Women wash clothes in Kibera slum in Nairobi on April 25, 2018. 

Photo credit: Yasuyoshi Chiba | AFP

What you need to know:

  • Globally, poverty is concentrated in rural areas, where half those who live below the national poverty line are found; 35.5 per cent are in urban areas.
  • Kenya’s commitment to end poverty by 2030 as one of the major goals of the SDGs should target those living in vulnerable environments.

Eradicating poverty in all its forms and lack of access to basic necessities such as food, clothing and shelter remains one of the greatest challenges for humanity.

The UN Sustainable Development Goals (SDGs) prioritise eradication of poverty, which remains one if the impediments to achievement of the rest. More than 700 million people, or 10 per cent of the world’s population, live in extreme poverty with most of them in South Asia and Sub-Saharan Africa. Many nations have since launched fast-track strategies towards that goal.

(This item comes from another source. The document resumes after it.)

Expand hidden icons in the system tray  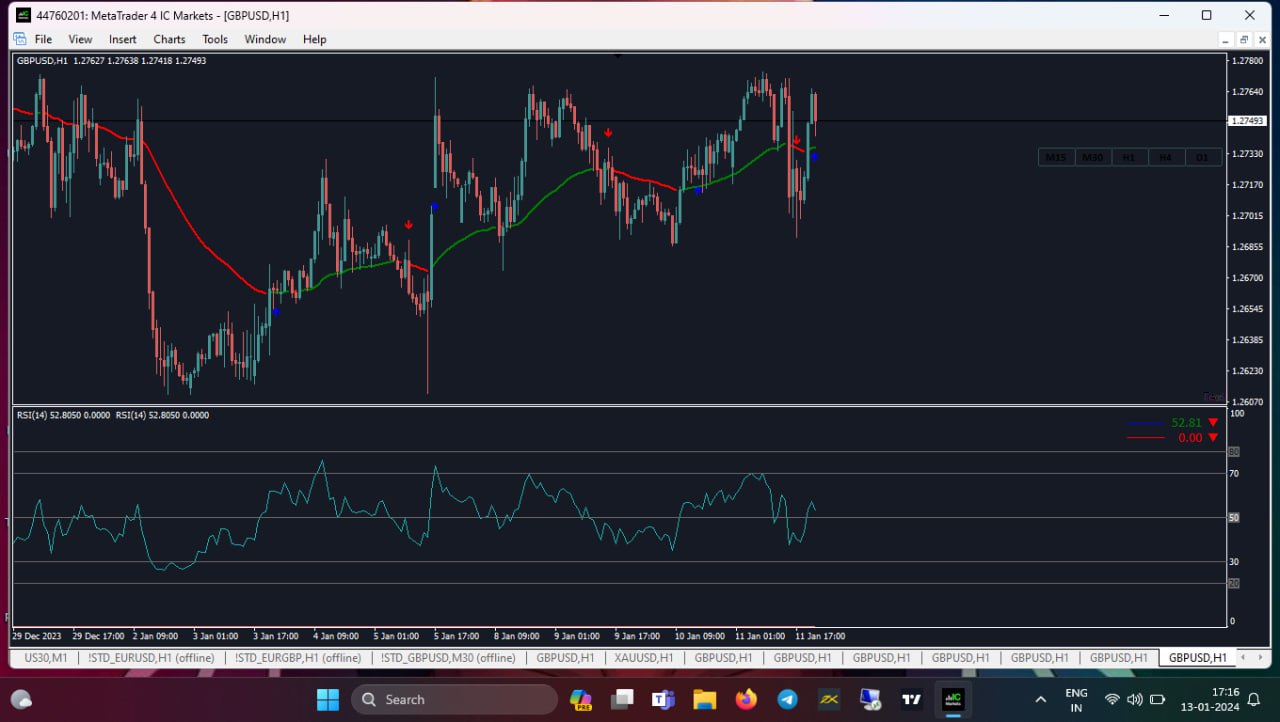click(x=1041, y=699)
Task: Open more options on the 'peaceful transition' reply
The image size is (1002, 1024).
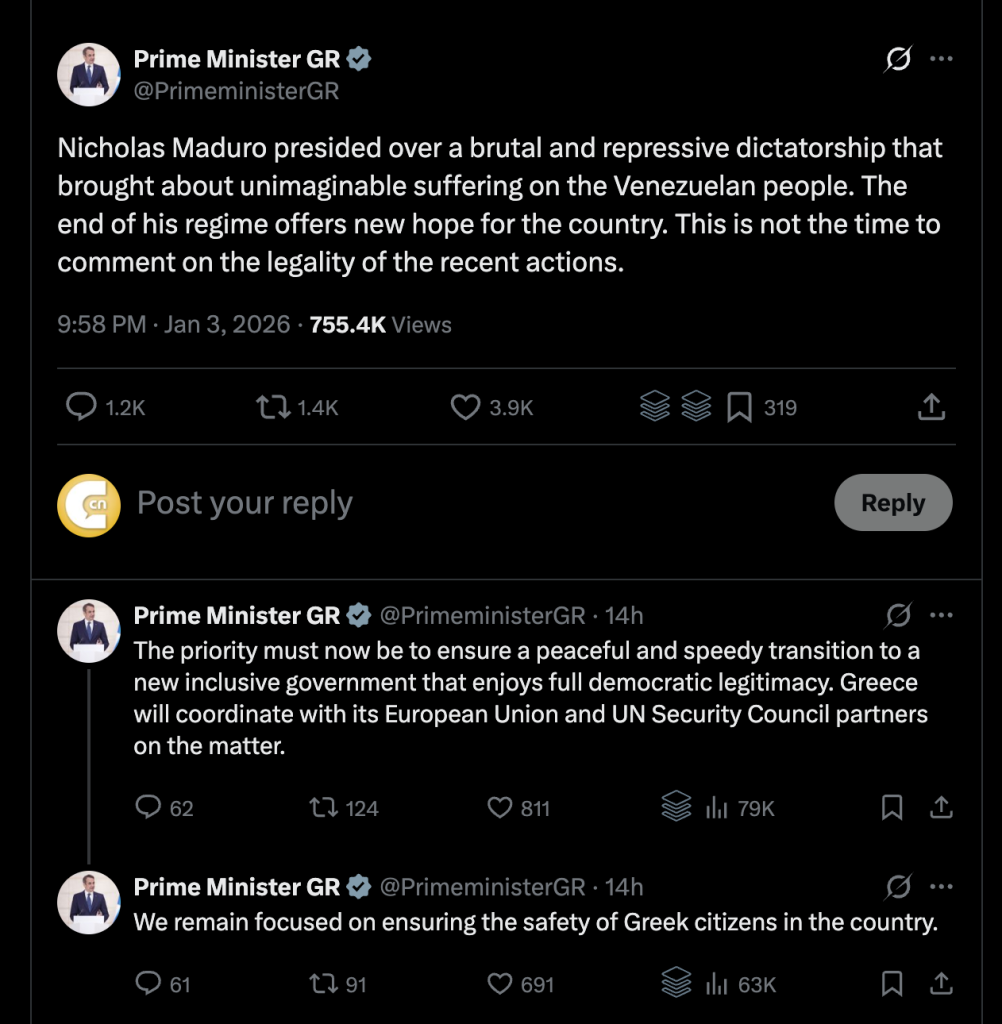Action: click(x=941, y=615)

Some 1.9 billion people live in absolute poverty — a sharp increase from 836 million in 2015 — with 800 million living below the $1.25 (Sh125) a day poverty line, characterised by lack of food, clean drinking water and sanitation. In Africa, poverty is mostly realised by housing as increasing urban slums negatively affects the environment based on poor disposal of waste.

Bad politics

This, in most African countries, is due to bad politics, misplaced priorities, egocentrism and retrogressive plans that don’t match the rising human basic needs. In Kenya, slums are mushrooming in major towns and cities as an indicator of an inactive National Slum Upgrading and Prevention Policy (Sessional Paper 2of 2016).

Statistics show a decrease of poverty level from 46.8 per cent in 2007 to 45.2 per cent in 2014, but there is still a need to implement a robust mechanisms to further suppress it to at least 20 per cent. Kenya could be among African countries with good living standards, if not the top ones.

Globally, poverty is concentrated in rural areas, where half those who live below the national poverty line are found; 35.5 per cent are in urban areas. The government should invest more in rural areas to ensure farmers get better returns for produce.

Agriculture, in one way or the other, has sparked poverty. The backbone of the economy, it employing 60 per cent of the population and contributes half of the gross domestic product (GDP). Bad politics contributes to poverty in Kenya.

Politics of sycophancy

This include mainly the politics of sycophancy, whereby leaders appoint those who are less qualified in the agricultural ministries, leading to misplaced priorities in strategies of dealing with agricultural approaches of curbing poverty and wastage of agricultural products — as in the several cases at the National Cereals and Produce Board and inappropriate pest control, like the outbreak of the desert locusts in the country.

Kenya’s commitment to end poverty by 2030 as one of the major goals of the SDGs should target those living in vulnerable environments. This should include increasing their access to basic resources and services and supporting these communities affected by conflicts and climate change. There is a need to intensity usage of the National Social Safety Net Programme to improve their resilience.